Cox Furniture Warehouse

602 S. Main St., Gainesville, FL

The Cox Furniture Warehouse is located in the Seville Addition of Gainesville, platted in 1903. It was part of the estate of Robert Harper Seville, a 30-acre tract south of the center of the city of Gainesville, which was inherited by his widow, Jane after Robert Seville’s death in 1872. Mrs. Seville sold various sections of the property to expanding Gainesville businesses. In the late 1880s she sold 1/2 acre tract to J.R. Eddins who built a sawmill and planing mill on the property. The 1887 Sanborn Map shows the J.R. Eddins Planing Mill and Sash, Door and Blind Factory with a spur line from the main railroad tracks running down southwest Main Street. By 1909 Eddins had added dry kilns, and the Success Ice Company was in an adjacent lot.

In 1911 Jane Seville sold the northeast corner of Lot 13, measuring approximately 200 feet by 150 feet, to the Hartsfield Grocery Company. The Hartsfield Grocery Company was Gainesville’s oldest and largest wholesale grocer. Established in 1908, it was owned by B.D. Hartsfield of Moultrie, Georgia, who built a 34 x 170 brick structure on the corner of North Garden and West Orange streets. The company prospered and soon outgrew the original building. Gainesville was in the heart of a rich and productive agricultural region and was served by a number of railroad lines that linked the area to markets in Florida and other states. It was an excellent distribution center for a progressive mercantile company.
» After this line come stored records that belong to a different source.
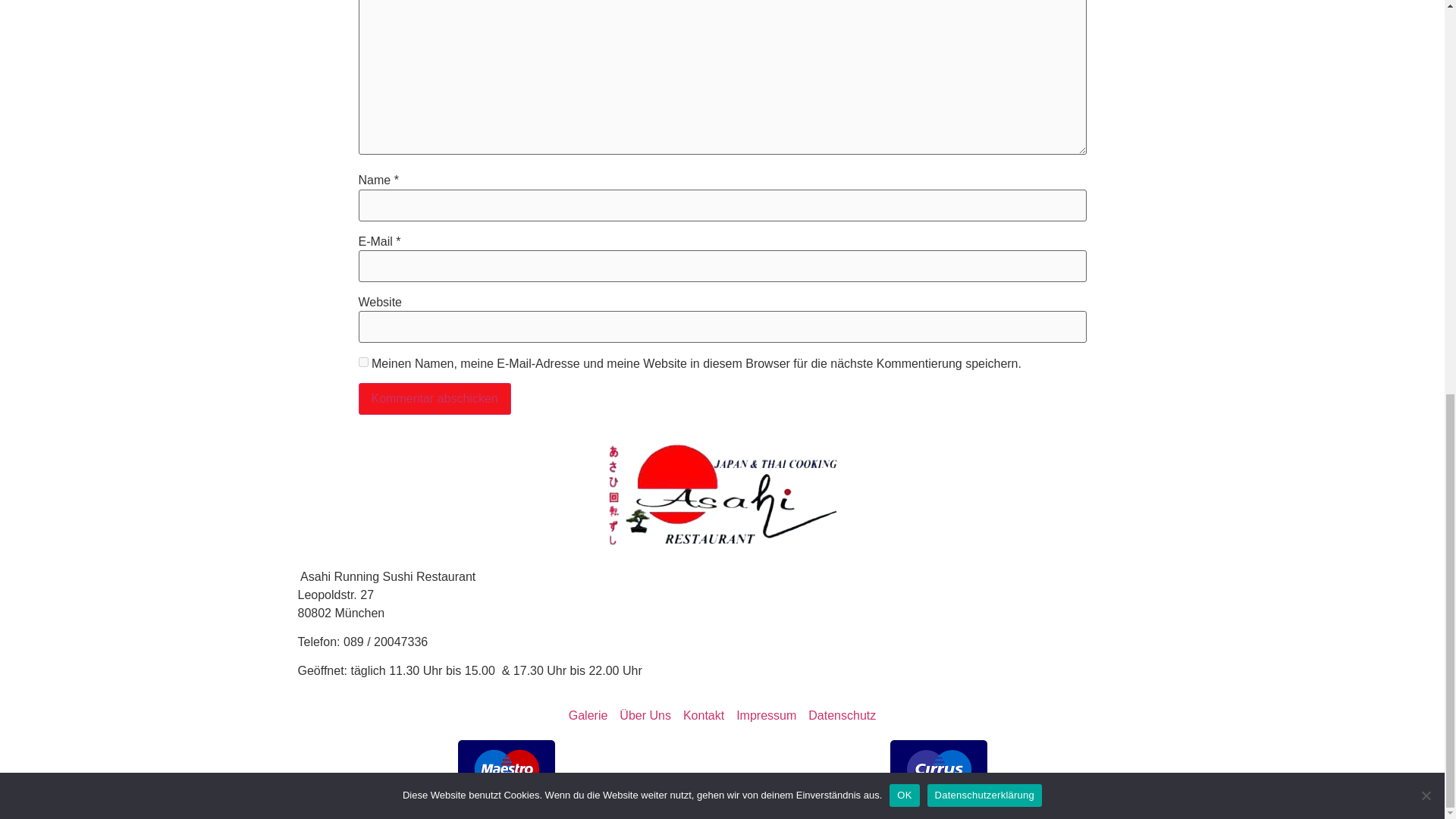
yes (363, 361)
Datenschutz (842, 715)
Kontakt (702, 715)
Kommentar abschicken (434, 398)
OK (903, 36)
Impressum (766, 715)
Kommentar abschicken (434, 398)
Galerie (588, 715)
Nein (1425, 36)
Given the description of an element on the screen output the (x, y) to click on. 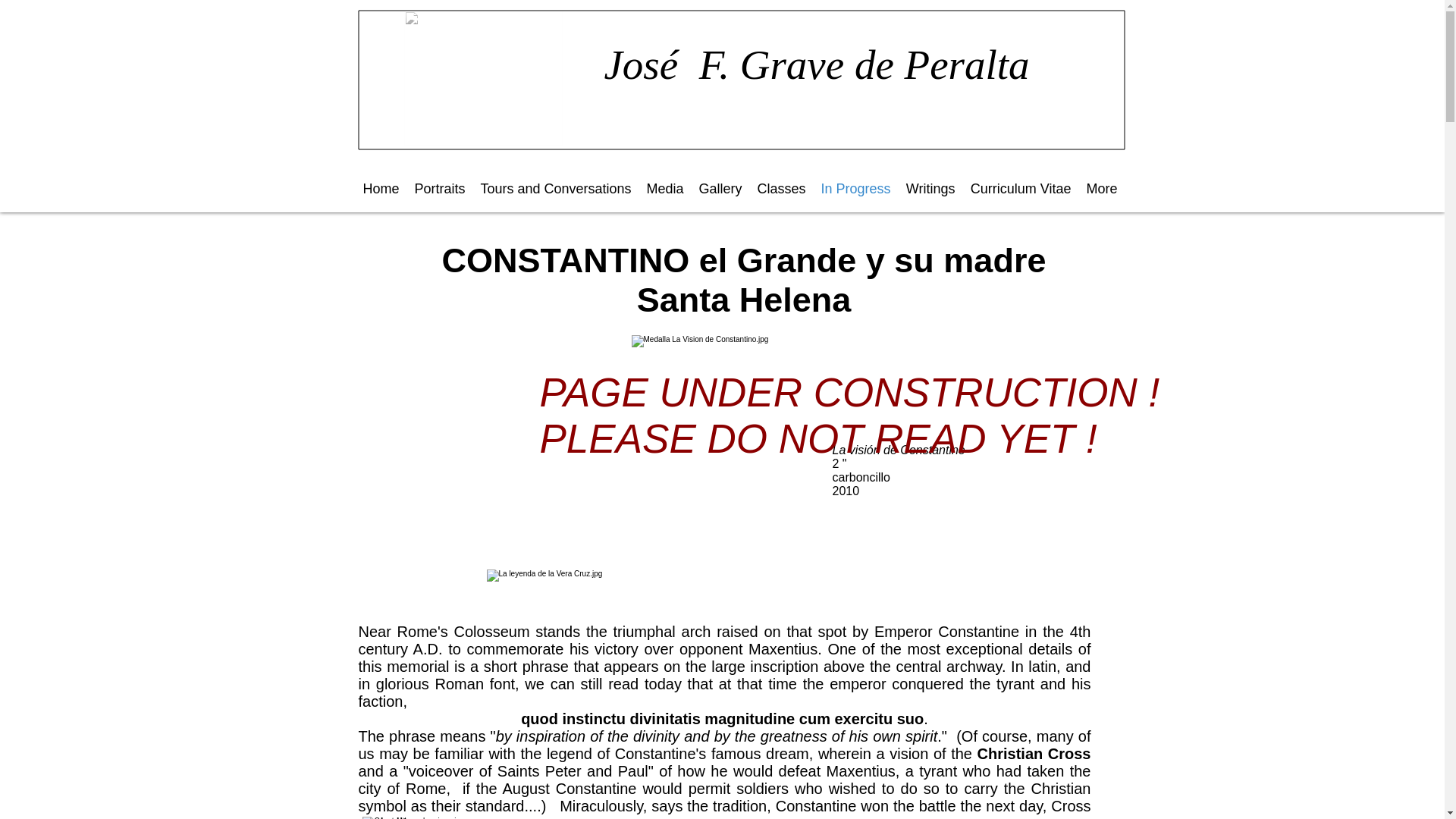
Gallery (720, 188)
Media (664, 188)
Home (380, 188)
Tours and Conversations (556, 188)
Portraits (438, 188)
The lot chosen by the Hartsfield Grocery Company for their second warehouse was a prominent and convenient one, six blocks south of the center of downtown Gainesville, on the corner of East Pine and West Main Street and on the main line of the Atlantic Coast Line railroad. Tax records indicate that the value of the lot increased from $400 to $4000 in 1915, indicating that the warehouse was built around 1914. Like Mr. Eddins, Hartsfield had a private spur line built so that rail cars could be driven right into the warehouse for loading and unloading. An elevator lifted heavy loads to the second floor. A storage room in the rear for highly flammable hay had a solid brick wall separating it from the main warehouse.

In 1917 the Hartsfield Grocery Company and the warehouse property were purchased by the Lewis-Chitty Wholesale Grocery Company, a Jacksonville firm. Arthur B. Chitty, the brother of prominent Gainesville businessmen, headed the company, which was expanding throughout the state. By 1925, the Lewis-Chitty Company had wholesale warehouses in seven Florida cities, including Jacksonville, Miami, and Tampa. The company provided retail stores with a wide variety of groceries, notions, tobacco, and other necessities.

The Lewis-Chitty Co. Wholesale Grocery appears on the 1922 edition of the Sanborn map of Gainesville and indicates that the building had electric lights and steam heat. Hay was stored in the rear section of the building. The rail spur that ran into the building branched off the main ACL rail line, which at that time ran down the middle of Main Street. An open loading platform was located along the south side of the building. By 1925 the Lewis-Chitty Company had sold their Gainesville warehouse to Daniel B. Cox, the owner of Cox’s Furniture Store located in downtown Gainesville.

Cox was a native of Alachua County. He had attended business school in Kentucky, and after he returned to Florida taught for a time in Melrose, Micanopy, and Bell. He received the appointment of State Superintendent of Public Instruction in Tallahassee and while residing in the state capital purchased a furniture store there in 1906. He returned to Gainesville in 1917 and bought the Gainesville Furniture Company (established in 1904) whose store was located on West Main Street across from the Alachua County Courthouse. He renamed the business the Cox Furniture Store and by 1925 had purchased the large brick warehouse on South Main Street for additional storage. His was the largest store of its kind in Gainesville and accounted for 35 percent of the furniture business in the city. He established branches in Ocala and Lake City in 1932 and later opened stores in Cross City, Tallahassee, and Orlando. Mr. Cox also served in the Florida legislature.

When the main Cox Furniture Store burned in 1938, the retail business moved into the front section of the warehouse. A year later the firm relocated its retail sales back in the center of town, into the remodeled Baird Theater at the corner of East Main and Union (now 19 SE First Avenue). The warehouse was used for furniture repair and refinishing as well as storage. It later served as an outlet for discounted furniture. In 1942 the railroad tracks which had run into the building to facilitate loading and unloading were covered with wood flooring and the doorway that had admitted the rail cars was filled in with concrete blocks. The train no longer ran down Main Street after 1948, and the rail siding that ran along the side of the warehouse became obsolete. In 1990 the Cox Furniture Company ceased operations. The warehouse stood vacant until it was purchased in 1992 by the present owners who have been renovating the structure for use as offices. The renovation has been undertaken using the federal tax incentives for the rehabilitation of historic buildings.

Cox Furniture Warehouse is a National Register of Historic Places.